Text segment:
>>>

# Slow Throughput



## Badem (Jan 5, 2011)

Hope this is the right area for this.

Bit of a long read ahead as well so apologies in advance.

My internet is syncing to my modem at

Downstream Rate 20841 kb/s
Upstream Rate 1007 kb/s
Downstream SNR 2.8 dB (this dropped since 01/01/11 when it was 5.8)
Time in Sync 30 Day(s) 11 Hour(s) 53 Min(s) 54 Sec(s)
Attenuation 7 dB : 

I ahve tried alternate Routers (even brought some into work to test here) and it appears the connection between my router and my PC is a bit 'Cranky'

My speed tests show speeds between 16394kb/s and 2615kb/s. I have replaced the cable between Router and PC and still get this.

Sometimes I connect to the internet and can download a game files in moments, other times I resort to leaving it on overnight, Does anyone have any help on checking my Windows 7 64bit professional to see if it is indeed a bottleneck on my PC?

<<<

Short problem A:
Render the records from the line with "Select the 1545 kg kerb weight value" to the line with "point(26,204)", both included, as a Markdown table with the columns Row and Line, numbering each row and leaving out blank lines.
The forum post about slow throughput and the records that follow it are unrelated material.

Provided data:
>>>

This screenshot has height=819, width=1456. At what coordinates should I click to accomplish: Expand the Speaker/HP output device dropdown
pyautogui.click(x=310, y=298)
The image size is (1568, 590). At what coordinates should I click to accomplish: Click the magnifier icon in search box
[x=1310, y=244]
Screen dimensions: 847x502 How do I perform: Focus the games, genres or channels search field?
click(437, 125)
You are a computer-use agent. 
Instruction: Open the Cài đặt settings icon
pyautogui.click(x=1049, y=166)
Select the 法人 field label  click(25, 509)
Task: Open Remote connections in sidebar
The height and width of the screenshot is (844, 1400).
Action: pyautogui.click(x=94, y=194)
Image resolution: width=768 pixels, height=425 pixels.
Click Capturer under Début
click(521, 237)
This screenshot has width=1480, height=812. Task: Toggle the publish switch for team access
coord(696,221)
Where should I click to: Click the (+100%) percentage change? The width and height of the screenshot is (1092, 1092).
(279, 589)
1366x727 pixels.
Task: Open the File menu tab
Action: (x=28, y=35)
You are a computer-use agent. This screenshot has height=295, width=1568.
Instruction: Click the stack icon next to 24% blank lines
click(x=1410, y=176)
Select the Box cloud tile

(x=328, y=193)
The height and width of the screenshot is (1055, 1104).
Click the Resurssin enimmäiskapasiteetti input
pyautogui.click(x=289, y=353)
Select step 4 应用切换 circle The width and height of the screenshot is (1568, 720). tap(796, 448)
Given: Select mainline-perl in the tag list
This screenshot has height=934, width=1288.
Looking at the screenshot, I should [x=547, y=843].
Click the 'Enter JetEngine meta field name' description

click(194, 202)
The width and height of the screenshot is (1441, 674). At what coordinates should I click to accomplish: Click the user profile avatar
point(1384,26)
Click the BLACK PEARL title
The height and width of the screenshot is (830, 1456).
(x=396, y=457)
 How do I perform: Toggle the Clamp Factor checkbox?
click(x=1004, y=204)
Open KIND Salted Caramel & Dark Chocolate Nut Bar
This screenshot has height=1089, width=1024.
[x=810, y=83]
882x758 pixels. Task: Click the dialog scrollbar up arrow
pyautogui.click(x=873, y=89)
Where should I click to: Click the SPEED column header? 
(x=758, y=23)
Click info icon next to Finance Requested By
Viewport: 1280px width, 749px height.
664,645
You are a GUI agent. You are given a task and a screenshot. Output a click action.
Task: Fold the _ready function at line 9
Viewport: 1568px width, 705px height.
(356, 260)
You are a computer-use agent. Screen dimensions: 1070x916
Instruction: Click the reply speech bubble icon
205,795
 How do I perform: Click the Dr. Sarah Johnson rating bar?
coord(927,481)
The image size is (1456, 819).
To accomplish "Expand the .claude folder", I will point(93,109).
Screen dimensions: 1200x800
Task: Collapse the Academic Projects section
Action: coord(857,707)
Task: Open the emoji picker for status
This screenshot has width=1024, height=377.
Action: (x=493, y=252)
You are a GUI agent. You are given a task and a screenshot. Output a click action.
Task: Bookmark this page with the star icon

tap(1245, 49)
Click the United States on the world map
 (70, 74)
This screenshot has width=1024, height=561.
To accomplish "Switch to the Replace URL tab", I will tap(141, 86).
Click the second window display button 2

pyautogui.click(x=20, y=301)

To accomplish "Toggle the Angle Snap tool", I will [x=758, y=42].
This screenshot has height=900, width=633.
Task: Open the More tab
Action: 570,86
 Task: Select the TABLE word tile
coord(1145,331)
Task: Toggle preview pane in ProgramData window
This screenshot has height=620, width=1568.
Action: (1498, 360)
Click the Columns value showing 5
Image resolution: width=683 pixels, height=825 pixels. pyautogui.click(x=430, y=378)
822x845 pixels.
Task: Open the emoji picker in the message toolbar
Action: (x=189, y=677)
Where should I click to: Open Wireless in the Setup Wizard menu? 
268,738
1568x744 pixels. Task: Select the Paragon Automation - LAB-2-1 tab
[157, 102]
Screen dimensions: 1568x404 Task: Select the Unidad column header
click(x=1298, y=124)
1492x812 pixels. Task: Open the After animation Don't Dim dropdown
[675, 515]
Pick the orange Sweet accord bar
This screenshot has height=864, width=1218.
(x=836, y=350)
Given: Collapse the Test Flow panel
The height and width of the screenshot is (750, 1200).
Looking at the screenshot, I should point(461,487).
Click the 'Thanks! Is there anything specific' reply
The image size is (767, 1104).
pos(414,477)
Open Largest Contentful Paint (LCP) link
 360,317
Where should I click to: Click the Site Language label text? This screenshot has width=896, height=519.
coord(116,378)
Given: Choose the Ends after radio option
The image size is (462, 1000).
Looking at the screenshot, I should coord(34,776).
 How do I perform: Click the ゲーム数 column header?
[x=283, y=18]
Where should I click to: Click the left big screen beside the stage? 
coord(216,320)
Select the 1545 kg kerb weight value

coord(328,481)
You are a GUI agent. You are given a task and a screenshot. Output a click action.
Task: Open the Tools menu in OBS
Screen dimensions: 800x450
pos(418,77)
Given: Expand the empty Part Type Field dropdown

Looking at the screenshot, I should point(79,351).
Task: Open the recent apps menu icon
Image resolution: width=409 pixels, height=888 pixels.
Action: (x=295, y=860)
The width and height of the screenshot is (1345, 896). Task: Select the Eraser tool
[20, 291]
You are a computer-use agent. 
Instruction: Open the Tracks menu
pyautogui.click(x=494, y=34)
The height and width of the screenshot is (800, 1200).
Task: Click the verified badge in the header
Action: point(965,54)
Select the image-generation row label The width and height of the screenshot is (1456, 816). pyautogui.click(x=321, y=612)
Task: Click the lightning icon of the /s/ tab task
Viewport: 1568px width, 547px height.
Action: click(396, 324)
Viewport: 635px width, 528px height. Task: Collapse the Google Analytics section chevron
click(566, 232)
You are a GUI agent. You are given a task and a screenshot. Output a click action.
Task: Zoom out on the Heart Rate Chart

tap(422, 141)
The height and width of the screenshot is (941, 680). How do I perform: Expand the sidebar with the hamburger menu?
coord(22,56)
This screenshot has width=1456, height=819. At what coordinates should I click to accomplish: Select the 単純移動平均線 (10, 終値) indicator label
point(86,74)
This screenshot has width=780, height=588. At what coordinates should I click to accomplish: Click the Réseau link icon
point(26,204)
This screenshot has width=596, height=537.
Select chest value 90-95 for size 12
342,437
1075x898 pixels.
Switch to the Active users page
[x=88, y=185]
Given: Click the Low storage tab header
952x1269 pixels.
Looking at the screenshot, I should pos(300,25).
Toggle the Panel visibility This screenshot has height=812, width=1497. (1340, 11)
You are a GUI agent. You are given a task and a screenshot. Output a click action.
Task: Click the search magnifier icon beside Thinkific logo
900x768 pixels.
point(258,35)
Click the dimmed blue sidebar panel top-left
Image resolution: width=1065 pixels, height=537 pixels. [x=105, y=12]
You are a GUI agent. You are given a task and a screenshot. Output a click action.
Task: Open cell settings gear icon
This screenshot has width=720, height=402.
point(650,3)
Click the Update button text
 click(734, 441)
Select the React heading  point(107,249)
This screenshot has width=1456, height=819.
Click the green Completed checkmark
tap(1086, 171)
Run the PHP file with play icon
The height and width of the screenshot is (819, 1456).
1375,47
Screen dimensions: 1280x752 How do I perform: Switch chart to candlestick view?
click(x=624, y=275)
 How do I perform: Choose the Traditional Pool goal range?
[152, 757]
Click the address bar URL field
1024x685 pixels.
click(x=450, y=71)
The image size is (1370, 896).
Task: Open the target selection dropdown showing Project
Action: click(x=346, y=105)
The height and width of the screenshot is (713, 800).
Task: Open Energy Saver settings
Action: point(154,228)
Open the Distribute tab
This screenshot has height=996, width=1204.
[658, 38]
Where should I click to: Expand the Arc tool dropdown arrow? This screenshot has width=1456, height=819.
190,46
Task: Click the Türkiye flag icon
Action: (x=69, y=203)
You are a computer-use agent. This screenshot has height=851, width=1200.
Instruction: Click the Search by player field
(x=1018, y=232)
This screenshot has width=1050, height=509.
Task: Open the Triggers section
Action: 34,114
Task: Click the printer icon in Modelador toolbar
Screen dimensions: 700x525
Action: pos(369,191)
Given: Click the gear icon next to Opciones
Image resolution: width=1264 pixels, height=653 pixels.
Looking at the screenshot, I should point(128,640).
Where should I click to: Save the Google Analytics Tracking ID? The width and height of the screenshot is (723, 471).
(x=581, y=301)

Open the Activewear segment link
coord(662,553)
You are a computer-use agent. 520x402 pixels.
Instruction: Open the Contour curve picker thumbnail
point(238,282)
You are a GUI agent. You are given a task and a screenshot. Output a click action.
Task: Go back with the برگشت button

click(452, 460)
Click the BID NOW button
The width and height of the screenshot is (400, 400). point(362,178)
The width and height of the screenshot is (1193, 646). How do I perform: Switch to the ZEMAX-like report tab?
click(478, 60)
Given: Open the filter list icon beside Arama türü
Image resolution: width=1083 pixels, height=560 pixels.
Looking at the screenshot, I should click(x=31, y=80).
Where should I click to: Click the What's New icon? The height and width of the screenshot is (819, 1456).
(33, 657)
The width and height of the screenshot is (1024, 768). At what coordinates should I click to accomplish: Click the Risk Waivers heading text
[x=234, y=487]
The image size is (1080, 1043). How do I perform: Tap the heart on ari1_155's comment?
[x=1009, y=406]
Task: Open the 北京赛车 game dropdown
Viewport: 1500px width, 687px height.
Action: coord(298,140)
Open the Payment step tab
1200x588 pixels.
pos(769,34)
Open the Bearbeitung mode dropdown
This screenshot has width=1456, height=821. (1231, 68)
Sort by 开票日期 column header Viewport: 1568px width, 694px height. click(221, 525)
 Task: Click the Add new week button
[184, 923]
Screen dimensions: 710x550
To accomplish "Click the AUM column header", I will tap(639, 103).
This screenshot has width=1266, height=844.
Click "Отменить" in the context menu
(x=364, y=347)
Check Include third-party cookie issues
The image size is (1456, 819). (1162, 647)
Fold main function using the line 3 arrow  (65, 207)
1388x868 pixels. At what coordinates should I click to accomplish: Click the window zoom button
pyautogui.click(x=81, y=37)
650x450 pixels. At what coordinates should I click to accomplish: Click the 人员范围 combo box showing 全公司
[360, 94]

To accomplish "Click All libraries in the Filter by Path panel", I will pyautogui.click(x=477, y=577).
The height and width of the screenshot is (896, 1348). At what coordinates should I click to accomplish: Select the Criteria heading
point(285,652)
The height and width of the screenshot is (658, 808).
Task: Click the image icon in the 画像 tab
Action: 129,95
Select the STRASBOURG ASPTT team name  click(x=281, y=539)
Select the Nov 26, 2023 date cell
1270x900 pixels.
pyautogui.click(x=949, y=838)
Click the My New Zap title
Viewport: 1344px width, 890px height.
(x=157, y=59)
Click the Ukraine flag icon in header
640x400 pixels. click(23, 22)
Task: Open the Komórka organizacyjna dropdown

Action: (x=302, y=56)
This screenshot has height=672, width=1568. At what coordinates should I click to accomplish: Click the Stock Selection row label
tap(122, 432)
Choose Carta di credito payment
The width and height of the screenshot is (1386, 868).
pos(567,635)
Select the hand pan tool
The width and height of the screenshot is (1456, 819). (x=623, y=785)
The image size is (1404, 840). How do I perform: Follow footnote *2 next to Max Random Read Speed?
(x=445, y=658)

<<<

Short problem B:
Reproduce the forum post about slow throughput from "## Badem (Jan" to "Min(s) 54 Sec(s)", changing "Downstream" to "Downlink".

Exercise answer A:
| Row | Line |
|---|---|
| 1 | Select the 1545 kg kerb weight value |
| 2 | coord(328,481) |
| 3 | You are a GUI agent. You are given a task and a screenshot. Output a click action. |
| 4 | Task: Open the Tools menu in OBS |
| 5 | Screen dimensions: 800x450 |
| 6 | pos(418,77) |
| 7 | Given: Expand the empty Part Type Field dropdown |
| 8 | Looking at the screenshot, I should point(79,351). |
| 9 | Task: Open the recent apps menu icon |
| 10 | Image resolution: width=409 pixels, height=888 pixels. |
| 11 | Action: (x=295, y=860) |
| 12 | The width and height of the screenshot is (1345, 896). Task: Select the Eraser tool |
| 13 | [20, 291] |
| 14 | You are a computer-use agent.  |
| 15 | Instruction: Open the Tracks menu |
| 16 | pyautogui.click(x=494, y=34) |
| 17 | The height and width of the screenshot is (800, 1200). |
| 18 | Task: Click the verified badge in the header |
| 19 | Action: point(965,54) |
| 20 | Select the image-generation row label The width and height of the screenshot is (1456, 816). pyautogui.click(x=321, y=612) |
| 21 | Task: Click the lightning icon of the /s/ tab task |
| 22 | Viewport: 1568px width, 547px height. |
| 23 | Action: click(396, 324) |
| 24 | Viewport: 635px width, 528px height. Task: Collapse the Google Analytics section chevron |
| 25 | click(566, 232) |
| 26 | You are a GUI agent. You are given a task and a screenshot. Output a click action. |
| 27 | Task: Zoom out on the Heart Rate Chart |
| 28 | tap(422, 141) |
| 29 | The height and width of the screenshot is (941, 680). How do I perform: Expand the sidebar with the hamburger menu? |
| 30 | coord(22,56) |
| 31 | This screenshot has width=1456, height=819. At what coordinates should I click to accomplish: Select the 単純移動平均線 (10, 終値) indicator label |
| 32 | point(86,74) |
| 33 | This screenshot has width=780, height=588. At what coordinates should I click to accomplish: Click the Réseau link icon |
| 34 | point(26,204) |

Exercise answer B:
## Badem (Jan 5, 2011)

Hope this is the right area for this.

Bit of a long read ahead as well so apologies in advance.

My internet is syncing to my modem at

Downlink Rate 20841 kb/s
Upstream Rate 1007 kb/s
Downlink SNR 2.8 dB (this dropped since 01/01/11 when it was 5.8)
Time in Sync 30 Day(s) 11 Hour(s) 53 Min(s) 54 Sec(s)